Not long ago I’ve read a book by Annie Besant, a famous Theosophist. In it she says how a worry is a strong thought current, and if frequent enough, it digs for itself a channel by which it makes continuous impression on the mind of a person. She suggests that in order to counter it, a person should create a thought current and a channel of an opposite character. She says:

“Let, then, a person, who is suffering from worry, give three or four minutes in the morning, on first rising, to some noble and encouraging thought: ‘The Self is Peace; that Self am I. The Self is Strength; that Self am I.’ Let him think how, in his innermost nature, he is one with the Supreme Father; how in that nature he is undying, unchanging, fearless, free, serene, strong; how he is clothed in perishable vestures that feel the sting of pain, the gnawing of anxiety; how he mistakenly regards these as himself. As he thus broods, the Peace will enfold him, and he will feel it is his own, his natural atmosphere.
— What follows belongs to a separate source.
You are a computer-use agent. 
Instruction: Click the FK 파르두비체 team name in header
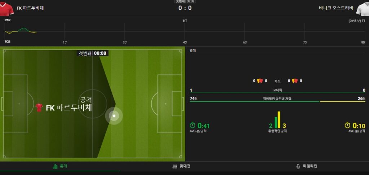[30, 8]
“As he does this, day by day, thought will dig its own channel in mental body and in brain, and ere long, when the mind is loosed from labour, the thought of the Self that is Peace and Strength will present itself unbidden, and fold its wings around the mind in the very turmoil of the world. Mental energy will flow naturally into this channel, and worry will be of the past.

“Another way is to train the mind to rest on the Good Law, thus establishing a habit of content. Here the man dwells on the thought that all circumstances work within the Law, and that naught happens by chance. Only that which the Law brings to us can reach us, by whatever hand it may outwardly come. Nothing can injure us that is not our due, brought to us by our own previous willing and acting; none can wrong us, save as the instrument of the Law, collecting a debt due from us. Even if an anticipation of pain or trouble come to mind, it will do well to face it calmly, accept it, agree to it. Most of the sting disappears when we acquiesce in the finding of the Law, whatever it may be. And we may do this the more easily if we remember that the Law works ever to free us, by exacting the debts that keep us in prison, and though it brings us pain, the pain is but the way to happiness. All pain, come it how it may, works for our ultimate bliss, and is but breaking the bonds which keep us tied to the whirling wheel of births and deaths.
When these thoughts have become habitual, the mind ceases to worry, for the claws of worry can find no hold on that strong panoply of peace.”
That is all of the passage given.